Jacques Lacan was constantly and consistently motivated by the aims of carrying out, improving, and critically understanding psychoanalytic practice and theory. In his work and teaching, he examined and (re)incorporated a number of key experiences, conceptions, and insights from moral life and moral theories into psychoanalysis.
One particularly interesting aspect of Lacan’s work, particularly in terms of moral theory, is that while problematizing them, and reconceiving how we must understand them, his approach remains anchored by key themes, concepts, and experiences of older moral theories and perspectives, such as the truth of the human subject, the nature of the good, and the processes and pitfalls of moral development.
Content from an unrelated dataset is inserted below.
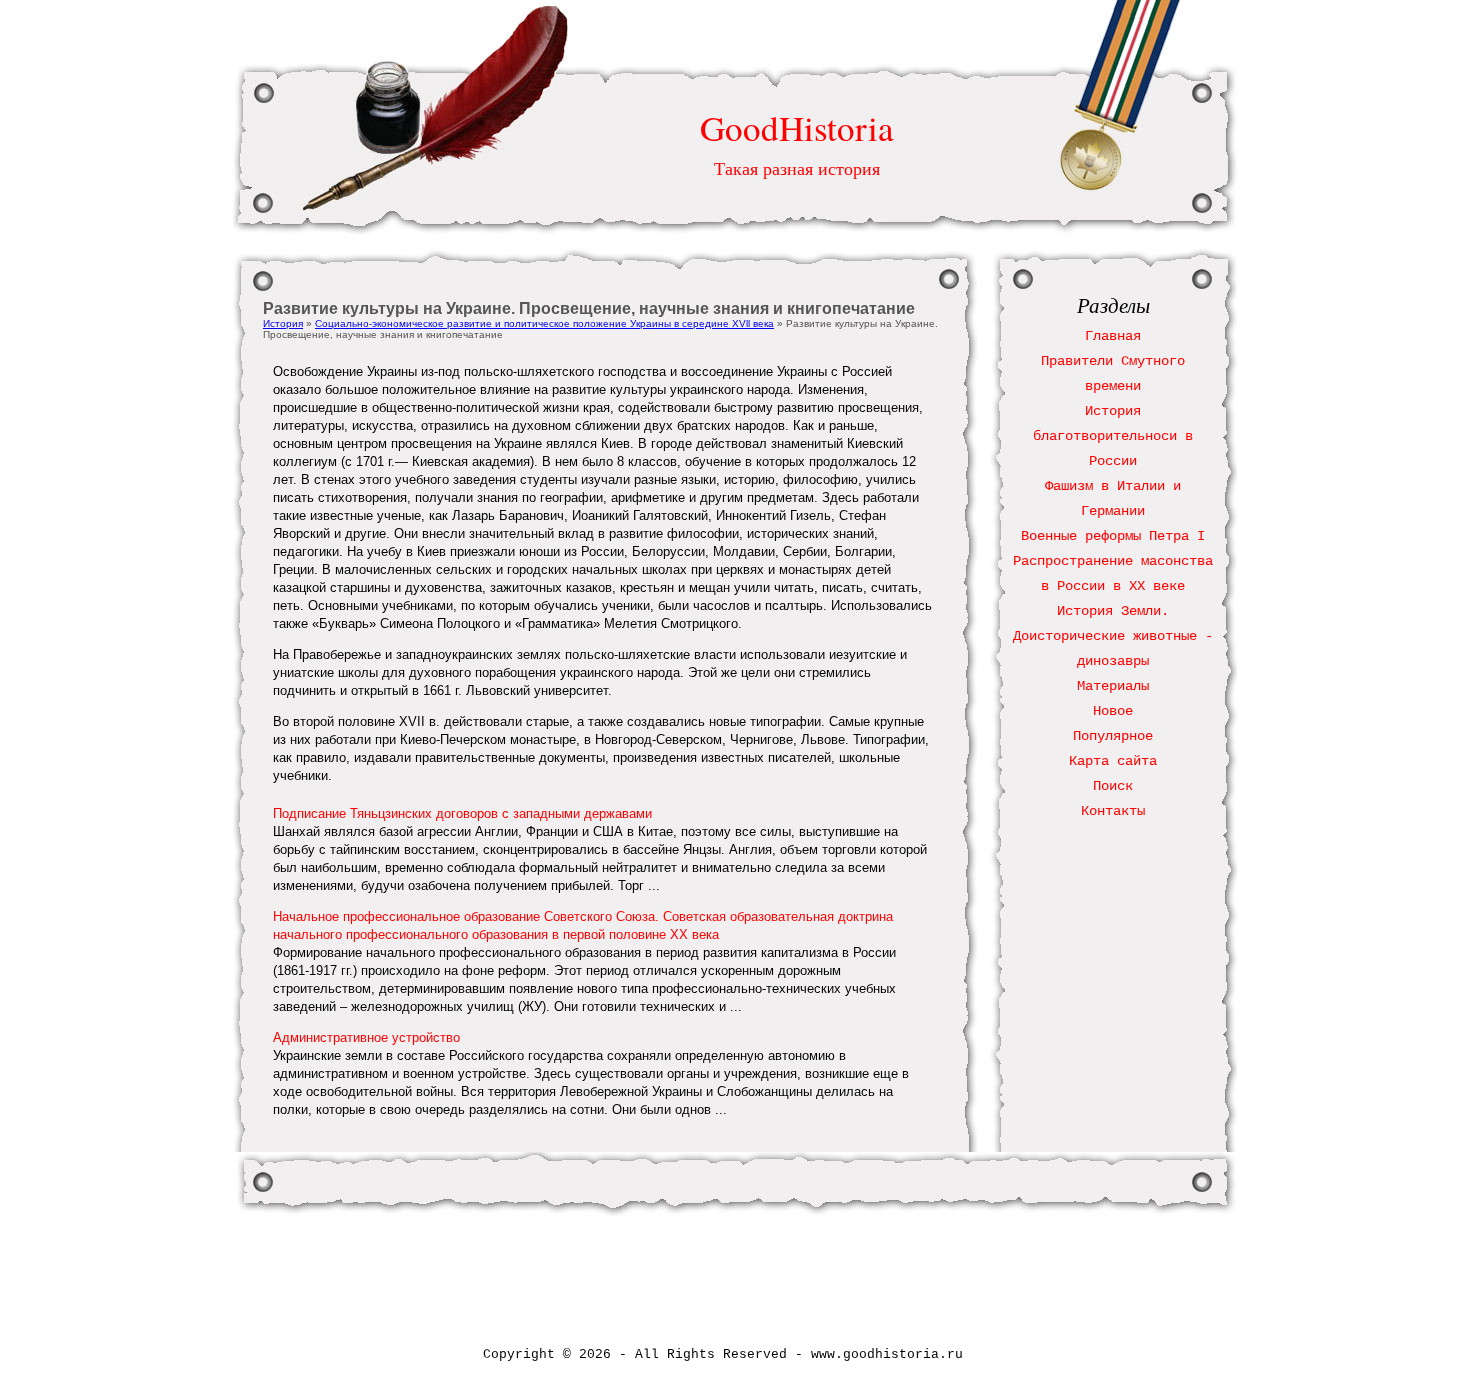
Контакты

Three main sets of issues are analysed and discussed in this chapter. First, we examine Lacan’s criticisms of modes and schools of psychoanalysis that converted it into a simplistically moralistic discipline such as ego-psychology. Second, we run over Lacan’s main discussions and partial appropriations of Aristotelian, Kantian, Utilitarian, Sadean, and Judeo-Christian moral perspectives. Third and finally, we go deeper into discussing the implications Lacan’s reinterpretation of selected Freudian concepts bear for ethics, particularly in terms of ethics of subjectivity. Put very briefly, we might say that Lacan is situating a process of becoming-subject within a never-complete field of ethical discourses.